[START OF Supplied data]

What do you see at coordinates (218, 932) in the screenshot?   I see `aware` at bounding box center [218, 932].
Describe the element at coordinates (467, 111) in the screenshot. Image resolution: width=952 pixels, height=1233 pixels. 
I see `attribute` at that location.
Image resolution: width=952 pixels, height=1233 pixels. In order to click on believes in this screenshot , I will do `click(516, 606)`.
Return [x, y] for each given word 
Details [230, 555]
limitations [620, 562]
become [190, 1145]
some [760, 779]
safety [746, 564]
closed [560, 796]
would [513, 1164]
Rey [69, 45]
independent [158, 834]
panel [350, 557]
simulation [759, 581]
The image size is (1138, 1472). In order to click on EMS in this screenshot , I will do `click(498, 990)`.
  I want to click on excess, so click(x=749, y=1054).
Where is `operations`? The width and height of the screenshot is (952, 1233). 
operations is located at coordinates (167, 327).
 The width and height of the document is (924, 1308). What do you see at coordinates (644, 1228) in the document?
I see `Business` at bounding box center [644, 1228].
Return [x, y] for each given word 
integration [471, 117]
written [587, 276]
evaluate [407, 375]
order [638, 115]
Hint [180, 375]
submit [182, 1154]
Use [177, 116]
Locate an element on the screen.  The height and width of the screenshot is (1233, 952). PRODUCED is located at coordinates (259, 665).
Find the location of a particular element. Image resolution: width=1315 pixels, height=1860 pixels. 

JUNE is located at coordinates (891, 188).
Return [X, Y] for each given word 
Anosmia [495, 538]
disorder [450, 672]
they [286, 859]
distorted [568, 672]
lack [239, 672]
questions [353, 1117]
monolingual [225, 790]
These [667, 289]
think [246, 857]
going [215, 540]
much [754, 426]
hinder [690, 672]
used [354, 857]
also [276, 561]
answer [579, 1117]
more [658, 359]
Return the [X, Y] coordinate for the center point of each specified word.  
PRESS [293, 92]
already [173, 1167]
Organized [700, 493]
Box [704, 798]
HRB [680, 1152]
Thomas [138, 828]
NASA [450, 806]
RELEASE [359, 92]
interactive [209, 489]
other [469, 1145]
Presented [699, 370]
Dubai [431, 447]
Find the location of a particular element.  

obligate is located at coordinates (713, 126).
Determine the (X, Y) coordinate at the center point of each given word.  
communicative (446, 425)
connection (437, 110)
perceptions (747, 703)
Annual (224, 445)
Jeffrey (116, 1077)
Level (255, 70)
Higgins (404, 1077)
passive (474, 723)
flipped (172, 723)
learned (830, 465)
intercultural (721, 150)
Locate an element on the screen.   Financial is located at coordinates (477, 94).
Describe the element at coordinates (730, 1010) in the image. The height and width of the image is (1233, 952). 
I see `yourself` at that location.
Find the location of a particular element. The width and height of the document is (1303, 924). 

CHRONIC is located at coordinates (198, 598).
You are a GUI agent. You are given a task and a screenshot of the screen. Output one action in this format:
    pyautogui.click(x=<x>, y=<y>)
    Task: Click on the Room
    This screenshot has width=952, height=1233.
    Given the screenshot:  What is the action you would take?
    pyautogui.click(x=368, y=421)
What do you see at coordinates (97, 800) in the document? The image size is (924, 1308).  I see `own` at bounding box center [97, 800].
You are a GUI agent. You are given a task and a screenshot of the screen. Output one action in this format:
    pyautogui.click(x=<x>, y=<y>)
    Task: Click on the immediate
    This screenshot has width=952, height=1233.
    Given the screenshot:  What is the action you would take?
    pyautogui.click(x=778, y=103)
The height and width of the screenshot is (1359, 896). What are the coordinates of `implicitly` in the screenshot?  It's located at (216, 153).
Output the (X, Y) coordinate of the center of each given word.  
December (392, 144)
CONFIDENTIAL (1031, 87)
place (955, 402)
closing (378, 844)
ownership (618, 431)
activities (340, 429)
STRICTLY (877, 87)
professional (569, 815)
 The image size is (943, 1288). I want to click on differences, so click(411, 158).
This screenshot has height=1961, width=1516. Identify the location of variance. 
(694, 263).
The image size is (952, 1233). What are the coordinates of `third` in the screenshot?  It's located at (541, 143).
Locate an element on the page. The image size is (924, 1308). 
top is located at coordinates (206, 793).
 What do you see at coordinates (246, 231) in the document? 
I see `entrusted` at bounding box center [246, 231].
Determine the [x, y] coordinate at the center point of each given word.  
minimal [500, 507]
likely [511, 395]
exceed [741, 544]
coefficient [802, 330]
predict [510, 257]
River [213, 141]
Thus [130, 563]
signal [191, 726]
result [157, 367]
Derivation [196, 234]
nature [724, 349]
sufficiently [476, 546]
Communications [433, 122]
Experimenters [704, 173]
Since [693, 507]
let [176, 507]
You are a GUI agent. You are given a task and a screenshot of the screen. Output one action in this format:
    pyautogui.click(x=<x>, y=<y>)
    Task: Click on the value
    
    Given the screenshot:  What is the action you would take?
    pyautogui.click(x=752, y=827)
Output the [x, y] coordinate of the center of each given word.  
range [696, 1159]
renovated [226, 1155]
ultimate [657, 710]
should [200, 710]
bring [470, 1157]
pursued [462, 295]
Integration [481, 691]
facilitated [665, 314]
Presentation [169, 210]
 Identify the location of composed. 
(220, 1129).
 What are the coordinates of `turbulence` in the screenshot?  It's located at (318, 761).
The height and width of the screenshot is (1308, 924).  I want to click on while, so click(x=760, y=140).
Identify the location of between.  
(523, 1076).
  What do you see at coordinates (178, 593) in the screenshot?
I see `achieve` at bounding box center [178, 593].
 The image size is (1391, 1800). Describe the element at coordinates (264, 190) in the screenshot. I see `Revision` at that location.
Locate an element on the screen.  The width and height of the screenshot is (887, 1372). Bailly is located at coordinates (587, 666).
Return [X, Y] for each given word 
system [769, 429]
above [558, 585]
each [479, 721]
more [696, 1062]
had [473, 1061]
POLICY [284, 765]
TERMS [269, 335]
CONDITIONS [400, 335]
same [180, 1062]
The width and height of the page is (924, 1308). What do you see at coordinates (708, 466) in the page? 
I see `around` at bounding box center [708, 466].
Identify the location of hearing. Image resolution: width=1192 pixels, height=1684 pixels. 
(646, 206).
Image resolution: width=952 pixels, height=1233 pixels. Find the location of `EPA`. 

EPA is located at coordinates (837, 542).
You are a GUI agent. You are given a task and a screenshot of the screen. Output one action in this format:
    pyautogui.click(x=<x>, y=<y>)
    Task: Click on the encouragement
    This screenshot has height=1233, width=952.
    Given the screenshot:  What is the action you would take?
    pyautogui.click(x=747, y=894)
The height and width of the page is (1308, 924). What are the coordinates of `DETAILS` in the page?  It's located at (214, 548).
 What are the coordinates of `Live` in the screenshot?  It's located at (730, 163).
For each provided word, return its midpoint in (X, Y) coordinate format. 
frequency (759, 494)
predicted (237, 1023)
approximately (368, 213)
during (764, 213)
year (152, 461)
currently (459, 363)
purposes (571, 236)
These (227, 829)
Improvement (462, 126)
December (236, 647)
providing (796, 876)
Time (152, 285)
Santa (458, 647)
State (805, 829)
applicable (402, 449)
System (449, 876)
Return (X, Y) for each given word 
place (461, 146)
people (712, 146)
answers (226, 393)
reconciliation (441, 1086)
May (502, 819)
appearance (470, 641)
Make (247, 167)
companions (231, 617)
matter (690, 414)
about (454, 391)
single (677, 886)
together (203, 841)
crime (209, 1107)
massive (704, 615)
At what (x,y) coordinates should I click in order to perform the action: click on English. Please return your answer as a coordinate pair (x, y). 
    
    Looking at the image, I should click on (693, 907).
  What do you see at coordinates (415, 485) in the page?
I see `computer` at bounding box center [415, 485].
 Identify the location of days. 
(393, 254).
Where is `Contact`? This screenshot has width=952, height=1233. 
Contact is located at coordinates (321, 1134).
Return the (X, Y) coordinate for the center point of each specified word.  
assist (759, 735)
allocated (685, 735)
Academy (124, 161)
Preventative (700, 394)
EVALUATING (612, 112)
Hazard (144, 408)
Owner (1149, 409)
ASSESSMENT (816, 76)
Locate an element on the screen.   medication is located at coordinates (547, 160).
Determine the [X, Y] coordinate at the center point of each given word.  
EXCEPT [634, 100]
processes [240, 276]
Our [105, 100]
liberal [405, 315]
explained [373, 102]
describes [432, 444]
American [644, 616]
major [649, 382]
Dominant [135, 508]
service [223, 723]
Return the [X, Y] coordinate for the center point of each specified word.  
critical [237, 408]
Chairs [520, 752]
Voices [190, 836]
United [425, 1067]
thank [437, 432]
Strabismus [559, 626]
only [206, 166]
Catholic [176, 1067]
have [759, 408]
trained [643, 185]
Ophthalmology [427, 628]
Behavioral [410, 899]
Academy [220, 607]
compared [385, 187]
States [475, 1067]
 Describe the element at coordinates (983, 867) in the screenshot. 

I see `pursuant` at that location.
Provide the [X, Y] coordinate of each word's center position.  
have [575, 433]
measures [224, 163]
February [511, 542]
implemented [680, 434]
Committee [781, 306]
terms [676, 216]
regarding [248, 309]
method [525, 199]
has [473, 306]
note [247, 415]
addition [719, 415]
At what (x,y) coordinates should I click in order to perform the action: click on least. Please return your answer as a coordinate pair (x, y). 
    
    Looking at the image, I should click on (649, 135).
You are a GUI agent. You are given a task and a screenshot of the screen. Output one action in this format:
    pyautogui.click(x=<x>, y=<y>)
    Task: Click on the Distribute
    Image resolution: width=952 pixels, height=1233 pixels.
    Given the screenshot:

[END OF Supplied data]

Instruction: Copy the items above verbatim, starting at the line that contains "should [200, 710]" and ending at the line that contains "same [180, 1062]", including both of those lines.

The output:
should [200, 710]
bring [470, 1157]
pursued [462, 295]
Integration [481, 691]
facilitated [665, 314]
Presentation [169, 210]
 Identify the location of composed. 
(220, 1129).
 What are the coordinates of `turbulence` in the screenshot?  It's located at (318, 761).
The height and width of the screenshot is (1308, 924).  I want to click on while, so click(x=760, y=140).
Identify the location of between.  
(523, 1076).
  What do you see at coordinates (178, 593) in the screenshot?
I see `achieve` at bounding box center [178, 593].
 The image size is (1391, 1800). Describe the element at coordinates (264, 190) in the screenshot. I see `Revision` at that location.
Locate an element on the screen.  The width and height of the screenshot is (887, 1372). Bailly is located at coordinates (587, 666).
Return [X, Y] for each given word 
system [769, 429]
above [558, 585]
each [479, 721]
more [696, 1062]
had [473, 1061]
POLICY [284, 765]
TERMS [269, 335]
CONDITIONS [400, 335]
same [180, 1062]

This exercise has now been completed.